Lo abbraccia e il profumo delicato della sua pelle lo inebria. Prende una grande boccata di quell'odore alla vaniglia che la contraddistingue e sottovoce le chiede:
«Vuoi uscire con me?»
Lily alza il capo e lo fissa interdetta. Sergio comprende che non se lo aspettava, l'ha spiazzata. Le sorride e si vede a baciarla quando lei accetterà l'invito. Tuttavia la risposta tarda ad arrivare. Si sono fermati dal ballare, i loro corpi sono perfettamente immobili, gli occhi dell'uno in quelli dell'altra. Lui la scuote con delicatezza.
«¿Todo bien?»
 
«Vuoi uscire con me?»
Lo fisso e penso che mi stia prendendo in giro.
Lo fisso e ho la mente svuotata come un sacco di patate.
E lui ha quell'espressione da ebete che prenderei a schiaffi.
Uscire? In che senso uscire?
«¿Todo bien?»
Come? Perché mi parla in questa lingua che non comprendo.
«Che intendi per...”uscire”?» Gli chiedo e lo vedo sorridere divertito.
È la seconda volta stasera che ride di me.
«Di solito voi italiani cosa fate durante un appuntamento?» Continua a sghignazzare e io continuo a non capire. «Mangiate? Andate al cinema? Al pub? A ballare?»

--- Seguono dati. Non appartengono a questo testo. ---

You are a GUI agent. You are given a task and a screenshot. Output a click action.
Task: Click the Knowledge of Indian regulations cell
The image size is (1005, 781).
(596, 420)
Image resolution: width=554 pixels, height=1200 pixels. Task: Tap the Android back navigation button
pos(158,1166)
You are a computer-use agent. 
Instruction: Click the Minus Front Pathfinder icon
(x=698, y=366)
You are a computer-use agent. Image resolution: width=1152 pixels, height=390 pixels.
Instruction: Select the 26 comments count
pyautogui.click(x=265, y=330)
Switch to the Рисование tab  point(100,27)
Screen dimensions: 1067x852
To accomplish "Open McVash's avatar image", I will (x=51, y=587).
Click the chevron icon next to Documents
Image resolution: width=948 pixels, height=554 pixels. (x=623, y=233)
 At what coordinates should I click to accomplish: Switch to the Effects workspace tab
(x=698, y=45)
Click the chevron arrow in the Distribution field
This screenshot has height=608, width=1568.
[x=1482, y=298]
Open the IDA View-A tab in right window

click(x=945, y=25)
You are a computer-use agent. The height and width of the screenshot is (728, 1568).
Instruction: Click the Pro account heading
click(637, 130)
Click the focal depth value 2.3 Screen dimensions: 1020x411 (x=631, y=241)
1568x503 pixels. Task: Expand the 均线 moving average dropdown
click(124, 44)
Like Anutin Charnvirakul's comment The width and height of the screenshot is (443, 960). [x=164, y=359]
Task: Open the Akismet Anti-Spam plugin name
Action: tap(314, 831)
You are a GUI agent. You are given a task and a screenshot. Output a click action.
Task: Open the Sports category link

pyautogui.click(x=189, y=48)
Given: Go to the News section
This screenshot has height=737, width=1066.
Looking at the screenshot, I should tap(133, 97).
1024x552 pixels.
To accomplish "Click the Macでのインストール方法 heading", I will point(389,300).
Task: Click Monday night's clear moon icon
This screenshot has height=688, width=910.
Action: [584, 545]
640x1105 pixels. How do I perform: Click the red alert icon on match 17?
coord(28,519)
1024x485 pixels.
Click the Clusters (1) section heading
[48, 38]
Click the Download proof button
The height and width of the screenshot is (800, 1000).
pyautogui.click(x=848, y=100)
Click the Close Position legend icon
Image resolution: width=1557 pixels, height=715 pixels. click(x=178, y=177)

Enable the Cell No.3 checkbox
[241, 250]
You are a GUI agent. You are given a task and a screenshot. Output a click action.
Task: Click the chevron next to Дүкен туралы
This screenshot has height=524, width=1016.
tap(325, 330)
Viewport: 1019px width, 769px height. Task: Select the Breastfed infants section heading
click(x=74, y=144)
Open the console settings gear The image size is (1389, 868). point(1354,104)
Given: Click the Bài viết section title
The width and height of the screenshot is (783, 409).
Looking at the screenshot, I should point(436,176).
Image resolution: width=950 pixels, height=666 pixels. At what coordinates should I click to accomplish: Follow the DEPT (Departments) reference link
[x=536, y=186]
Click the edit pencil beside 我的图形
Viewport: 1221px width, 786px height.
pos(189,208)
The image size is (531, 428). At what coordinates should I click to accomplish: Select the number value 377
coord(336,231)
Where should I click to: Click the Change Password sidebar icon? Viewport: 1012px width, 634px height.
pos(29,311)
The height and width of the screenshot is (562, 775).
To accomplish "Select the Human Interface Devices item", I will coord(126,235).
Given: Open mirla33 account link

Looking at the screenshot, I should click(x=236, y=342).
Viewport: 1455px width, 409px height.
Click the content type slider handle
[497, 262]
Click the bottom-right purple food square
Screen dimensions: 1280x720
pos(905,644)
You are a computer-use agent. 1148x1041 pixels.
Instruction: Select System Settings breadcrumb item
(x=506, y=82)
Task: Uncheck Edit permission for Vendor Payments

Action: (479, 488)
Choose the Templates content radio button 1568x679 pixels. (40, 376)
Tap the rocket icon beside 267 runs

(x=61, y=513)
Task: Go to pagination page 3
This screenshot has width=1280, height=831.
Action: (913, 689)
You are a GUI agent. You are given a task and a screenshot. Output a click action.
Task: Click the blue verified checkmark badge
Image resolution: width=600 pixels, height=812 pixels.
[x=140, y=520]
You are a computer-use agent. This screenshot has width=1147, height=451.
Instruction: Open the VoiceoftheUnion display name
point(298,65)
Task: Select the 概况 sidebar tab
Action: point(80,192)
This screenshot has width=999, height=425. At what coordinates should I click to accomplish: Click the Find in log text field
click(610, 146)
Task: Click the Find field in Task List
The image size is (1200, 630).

Lo guardo con fare interrogativo. È un appuntamento vero.
Quali sono le tue intenzioni con me, Sergio? Cosa vuoi in realtà?
Non attende la mia risposta. Mi dice solo che il giorno successivo mi aspetterà alla fermata della metro vicino casa di Antonio alle 19.
Mi bacia una guancia, il suo tocco è lungo e delicato. Si allontana, lasciandomi da sola in mezzo ad altre coppie che, come noi, forse fingono di ballare. Lì, dove si sono posate le sue labbra, sento la pelle rinata e in fiamme. Inconsciamente accarezzo proprio quella parte di volto. Me ne resto così, imbambolata, ancora per un po'.
 
Antonio Rizzo, da poco promosso direttore di una delle multinazionali più famose nel campo della telefonia mobile, ha visto tutto. Antonio Rizzo ha assistito al “ballo” tra sua sorella e uno dei suoi più promettenti tirocinanti: lo Spagnolo, come lo chiama lui affettuosamente.
Antonio Rizzo ha osservato la scena dei sussurri e degli sguardi languidi, stringendo i pugni al contatto tra i due ragazzi.
Antonio Rizzo comincia a insospettirsi e infastidirsi.